キャリアアドバイザーの第二・第三世代はサラリーマン化している
2003年度に慶應MCCキャリアアドバイザー養成講座ベーシックに通い、翌2004年度にはアドバンスを連続受講。そして、2005年度からSFC研究所キャリアラボの登録キャリアアドバイザーとして、花田光世先生のスーパービジョンにずっと隔月で参加させていただいています。

で、本日が2012年度の最終回。ごくわずかの遅刻で参加することができました。

いろいろメモとして残しておきたいことがありますが、これからまた出かけるので1つだけ。キャリアアドバイザーの第二・第三世代というお話についてです。花田先生曰く「キャリアアドバイザーの第二・第三世代はサラリーマン化している」と。つまり、与えられたミッション・役割に基づいて、与えられたことをやっているだけの存在になってしまっているとの指摘です。

といっても、そもそもキャリアアドバイザーは企業内の存在ですから、皆、サラリーマンです。仕方がないんじゃないのという気もしますが……。でも、これはとても本質的なお話でもあります。

第一世代のキャリアアドバイザーというのは、当然ですがその企業の中で前人未到の道を歩まざるを得ない運命にありました。企業内キャリア自律なんてものが役に立つのかという罵声を浴びながら、1つひとつ障壁を片づけ、1つひとりを説得をして、それぞれの企業でキャリアという概念を定着させてきたわけです。そんなことですから、命じられてキャリアアドバイザーになったという人はあまりいないわけです。勝手にアングラからやり始めたり、一生懸命企画を出して辿りついたり、人それぞれでしょうが、いずれにしても大半の人が自分がやりたくて始めたのです。それがわずかに10年前のことですから、時代は意外と早く動いているものです。
やりたくて始めるわけですし、周囲の理解はないわけですから、それこそ「サラリーマン根性」では仕事が進みません。勝手に外とのネットワークを創り、そこから多くのことを学び、社内でも理解者を増やしていく、各企業でいろいろなドラマがあったことかと思います。
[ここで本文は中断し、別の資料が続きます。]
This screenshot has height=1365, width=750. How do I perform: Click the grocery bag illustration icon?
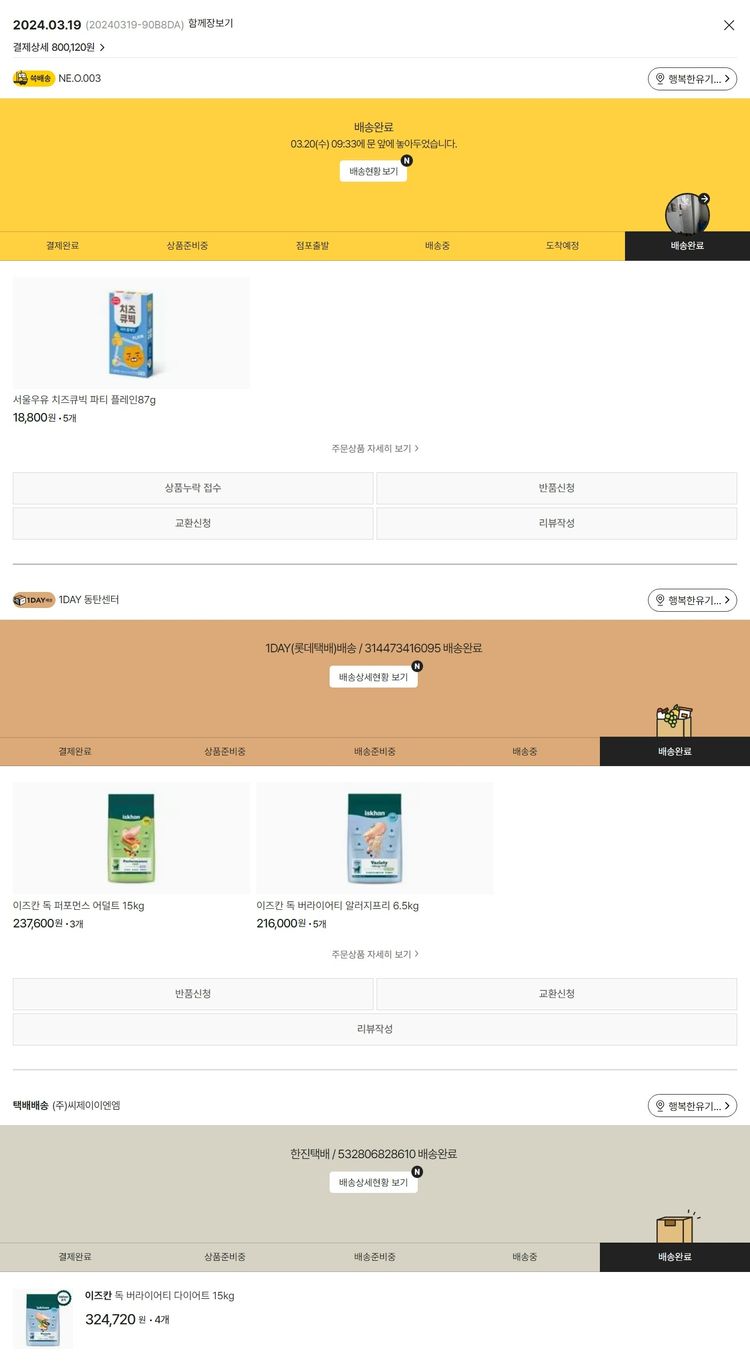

そして、第一世代も異動で別の仕事に移ったり、引退をしたりしていきます。その時点で、企業内でキャリアアドバイザーというものが認知されていれば、当然のごとく後任がアサインされます。第二世代です。一部の人は希望して着任できたのでしょうが、意に反して着任した人もいるかもしれません。いずれにしても「仕事」としてキャリアアドバイザーをやることになったわけです。いうまでもなく、第一世代は、仕事としてやっていたわけではありません。自分を突き動かす何かがあってやり始めたわけです。この差は大きいです。さらに第三世代となると、創業の第一世代と一緒に仕事をする経験を持てていないのですから、さらに役割で仕事をするようになるのはいたしかたありません。

実はこれはキャリアアドバイザーだけの話ではありません。あらゆる「新しい」仕事にいえることです。このブログの中でも、ほぼ同じような話を「シェアードサービス」についても書きましたし、「COMPANY」についても書きました。最近では「障害者特例子会社」なんかでも同じことがいえるなと感じています。

私は幸いなことに、キャリアアドバイザーもSSCもCOMPANYも障害者特例子会社も第一世代です。第一世代として仕事をするのは何といっても面白いのです。前任者のいない仕事ほど、組織で働いていて面白いものはありません。私は前任者がいる仕事であっても、引継書などはほとんどみないように意識しています。自分で一から好きなやり方で仕事を始める方です。でも、なんだかんだのしがらみがありますから、第一世代的な仕事のような醍醐味までは味わうことはできません。

第一世代の共通の特徴として、外とのネットワークを構築しており、大切にしているところがあります。何せ社内には共通言語が通じる人がいないというのが、第一世代の宿命ですからこれは当然のことです。

でも、レッテル貼りはいけません。第二世代、第三世代にも、第一世代以上に意欲と熱意と使命感をもって、新しい価値をさらに加えることに奔走している人はたくさんいます。他者に安易なレッテルを貼った時から自分の堕落が往々にして始まります。

第一世代にとって必要なのは、何よりも回顧話をしないことです(今日は少ししてしまっていますがご容赦を)。いつまでたっても、健全に過去を否定して、第二世代や第三世代からも真摯に学んで、今よりもさらによい明日を創るためにはどうすればいいのかを考え続けることです。それができないことを自覚したら、そろそろ引退の時だということでしょう。気をつけなきゃいけません。